Nous n’avons pas besoin d'ajouter que les journaux allemands s'occupent beaucoup de l'œuvre récente. Ils ont été à peu près unanimes à constater un effet obtenu ; mais non tout à fait d'accord sur l'appréciation de cet effet.
« Le résultat, nous dit l’un, a dépassé l’espérance des amis du compositeur. Avec cet opéra, Wagner fait retour à la mélodie; c’est là ce qui donne à la pièce des chances pour être accueillie autre part. »
« Je ne suis point, reprend un autre, à citer parmi les fanatiques; mais je reconnais avec plaisir que l’ensemble de cet ouvrage a produit sur moi une impression... En ce moment encore, toutes ces masses d'intonations, toutes ces vagues musicales, tourbillonnent dans ma tête, et je me trouve comme un homme, revenant d'un long voyage en mer, qui croit toujours être sur le vaisseau et sentir le ballottement des vagues... |
. « Wagner a presque réussi à écrire un opéra-comique : son deuxième acte a droit à ce titre tout particulièrement, »
D’autres insistent encore sur le bon goût et sur les intelligentes façons du jeune souverain dilettante qui tenait à bien faire les choses et les a si bien faites ….
Applaudissons donc le compositeur tel qu’il nous apparait, sans songer à procéder par exclusions systématiques. Notre vœu serait que de nombreuses tentatives pussent être risquées aussi bien en France qu’en Allemagne, et dans tous les sens à la fois. Les occasions manquent et non les producteurs dont le public ne soupçonne même pas l'existence. A quoi a-t-il tenu que Robert-le-Diable ni les Huguenots ne vissent jamais le jour? — À ce qu’au lieu de se trouver fort heureusement millionnaire, Meyerbeer n’ait pas eu en main le levier indispensable à ses légitimes ambitions.
C’est le droit de tout compositeur de se lancer, autant qu’il le peut, à l’aventure, et d’apporter à l’art son contingent de recherches et d’essais, comme c’est le droit du public de ne pas se plaire dans telle direction à lui proposée.
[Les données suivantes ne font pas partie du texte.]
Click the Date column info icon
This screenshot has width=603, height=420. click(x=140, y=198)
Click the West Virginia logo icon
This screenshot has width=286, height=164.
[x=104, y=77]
Ce public, juge en dernier ressort, n’a pas longtemps marchandé son admiration aux maitres du beau, qui, tous, ont su le conquérir en s'adressant à ses fibres secrètes, en lui parlant une langue intelligible d’abord. — C’est peut-être ce que va faire maintenant le savant auteur des Niebelungen. Rien pour cela ne lui manque, ce nous semble... À lui de nous dire ce qu’il veut, ce qu'il propose, plus clairement et de façon plus précise qu’il ne l'a fait jusqu’à ce jour. Il est sans doute aujourd’hui maître définitivement de son système, et ce « système, » aux yeux de ses amis, aurait l'ambition de résumer toute la musique depuis Sébastien Bach.
— À la bonne heure!
PROSPER PASCAL.
(1) Les Maîtres chanteurs de Nuremberg, opéra de Richard Wagner. Tableau exécuté sur la commande du roi de Bavière Louis Il, par Edouard Ille. Le tableau allégorique comprend plusieurs parties. Nous donnons celle du milieu qui groupe tous les personnages de la pièce. Au centre Hans Sachs, le maître chanteur savetier sous sa tonnelle ; au fond, Nuremberg. Les inscriptions sont des vers empruntés aux œuvres de Sachs.
(2) Une causerie du compositeur et critique musical Prosper-Auguste Pascal publiée dans L'Année illustrée du 20 août 1868.